FÉLICITATIONS INTERNATIONALES
Lula a promis pendant la campagne un retour à la croissance économique et aux politiques sociales qui avaient permis, pendant ses deux premiers mandats entre 2003 et 2021, de sortir de la pauvreté plusieurs millions de Brésiliens.
Il s’est aussi engagé à combattre la déforestation de l’Amazonie, actuellement au plus haut depuis 15 ans, et à faire du Brésil l’un des chefs de file des discussions sur la lutte contre le dérèglement climatique.
Sa victoire, qui conforte la « vague rose » politique en Amérique latine – après les victoires récentes de la gauche en Colombie et au Chili – a été saluée dans de nombreuses capitales étrangères.
Le président des Etats-Unis, Joe Biden, a félicité Lula pour sa victoire lors d’un scrutin « libre, équitable et crédible » et le président français Emmanuel Macron a salué sur Twitter son élection, « qui ouvre une nouvelle page de l’histoire du Brésil » et permettra de « renouer le lien d’amitié entre nos deux pays ».
La Chine, dont les relations avec le Brésil se sont dégradées pendant le mandat de Jair Bolsonaro, a également adressé ses « sincères félicitations » par la voix du porte-parole du ministère des Affaires étrangères, tandis que le président russe Vladimir Poutine a espéré dans un message de félicitations publié sur le site du Kremlin un renforcement des liens entre la Russie et le Brésil.
Ancien dirigeant syndical, opposant à la dictature militaire dans les années 1970, Lula avait profité pendant ses deux premiers mandats d’une forte croissance économique tirée par les matières premières, dont le Brésil est l’un des principaux producteurs mondiaux, et il avait quitté la présidence avec une popularité record.

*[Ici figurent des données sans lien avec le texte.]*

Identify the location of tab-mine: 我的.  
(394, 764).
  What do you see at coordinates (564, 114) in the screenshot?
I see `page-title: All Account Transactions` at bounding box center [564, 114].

Mais le Parti des travailleurs a ensuite vu son image entachée par une forte récession et par un scandale de corruption à grande échelle qui a conduit Lula en prison pendant 19 mois.
Ses condamnations ont toutefois été définitivement annulées l’an dernier par la Cour suprême.
Le troisième mandat qu’il a remporté dimanche débutera dans un contexte marqué par une crise économique, de lourdes contraintes budgétaires et un renforcement de l’opposition parlementaire, les alliés de Jair Bolsonaro formant le principal bloc du Congrès après les élections du début du mois.